Ah, you just hit on one of my most passionate argument subjects. Prepare for incoming wall of text.
When Walt Disney started his company, it was far from the mass-media conglomerate it is now, it was a two-room studio where his wife washed rostrum plates in between frames to save money. The Disney princess line-up features princesses whose films were made in 1937, 1950 and 1959.
Snow White, for example, is the very definition of 'Fair for its Day.' It was extremely pioneering for its time, and made by a skeleton crew not to appeal to little girls and sell toys, but to be screened to everyone as a feature film. It was based on a centuries old folk tale (chosen because it's in the public domain and no royalties need to be paid) and because animating realistic figures was difficult, most of the film is made up of the dwarves doing cartoony things because they're just easier to draw.
Cinderella is a similar story, Disney had lost a lot of money with Fantasia and was looking to make it back with a family-friendly, accessible tale that wouldn't put strain on the studio. Roughly half of the film is slapstick with the mice because again, that's easier and cheaper to animate.
To judge the early princesses by today's standards is like judging Gone With The Wind on its marginalized negro characters and Metropolis on its special effects; it's just not fair. Heavy market-influenced tailoring to sell the films to specific demographics didn't start happening until the late seventies, early eighties, and Disney did try to make its princesses more progressive.

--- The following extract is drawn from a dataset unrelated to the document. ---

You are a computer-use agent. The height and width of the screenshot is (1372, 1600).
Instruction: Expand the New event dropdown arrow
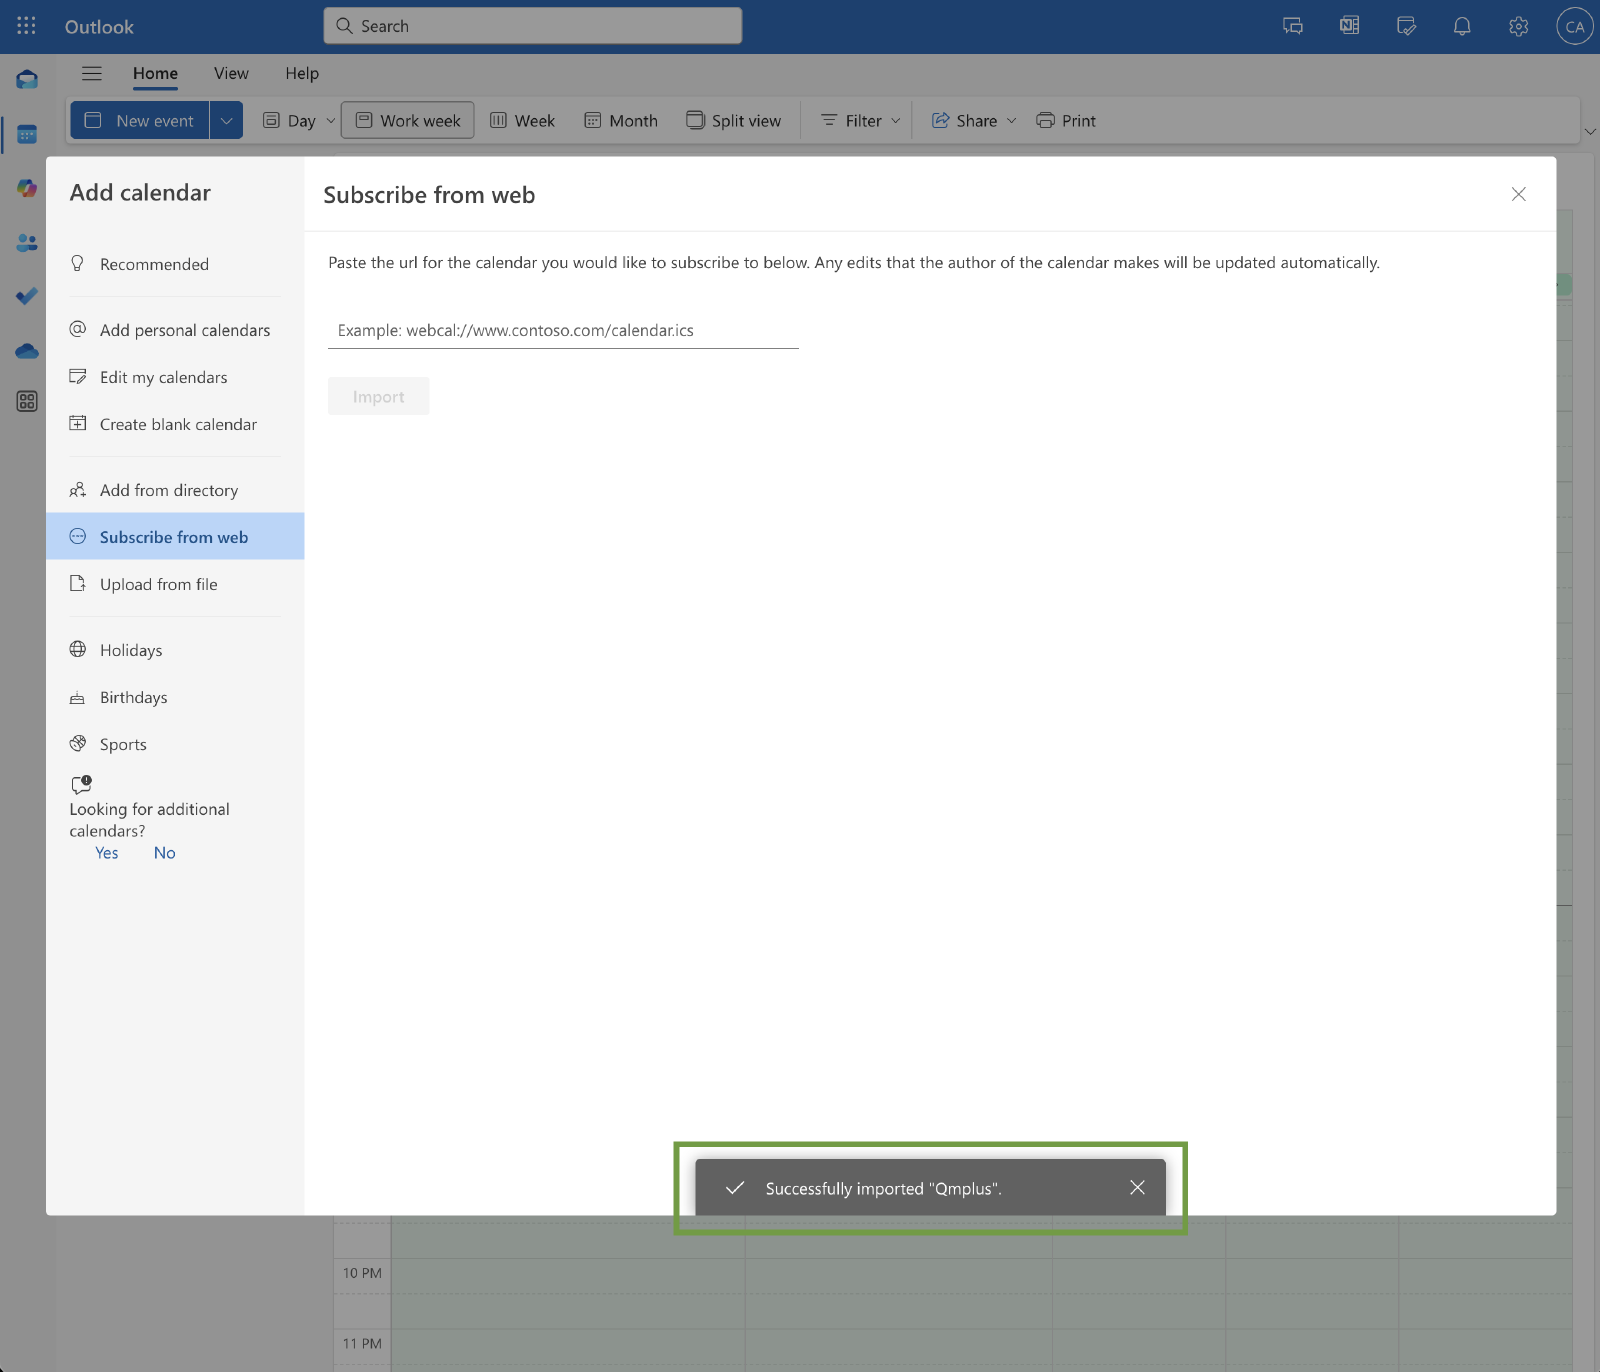click(227, 121)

That said, it is difficult to write compelling female characters when your studio is hiring a mostly male crew to storyboard, and very few females were working in animation back then.
Princesses aren't bad, democracy is a relatively new thing to Europe at large and the easiest way for any woman to survive comfortably up until quite recently was to marry well into high society, and marrying a prince was the ultimate version of that. Taking Disney's Cinderella as an example, how else was she going to escape her situation? Run away? In what looks like pre-revolutionary France? She would have ended up in a brothel, as a scullery maid to an even worse person or just dead in a ditch. And she would have lost all her friends and her childhood home in the process. Also, her relationship with her stepmother was a pretty clear example of extreme emotional abuse and a quick look at the narc threads over in Relationships will tell you how hard it is to just cut and run.
Being a Disney princess doesn't automatically mean the character is devoid of any worth to a girl watching. Merida and Belle are quite strong yes, but they all have their good qualities. Snow White is nurturing and firm with the dwarves, Cinderella is all about keeping hope in a horrible situation (very useful if, like me, you grew up with someone who drove a steamroller over your sense of self-worth) Ariel is a risk-taking idealist etc.
If you find the films and the merch a bit dry, might I suggest Amy Mebberling's Pocket Princesses series on Tumblr? She draws little comics of them all living together, it adds a lot of depth to their characters and it's downright adorable. I especially loved how she dressed them all up as past and present Doctor Whos.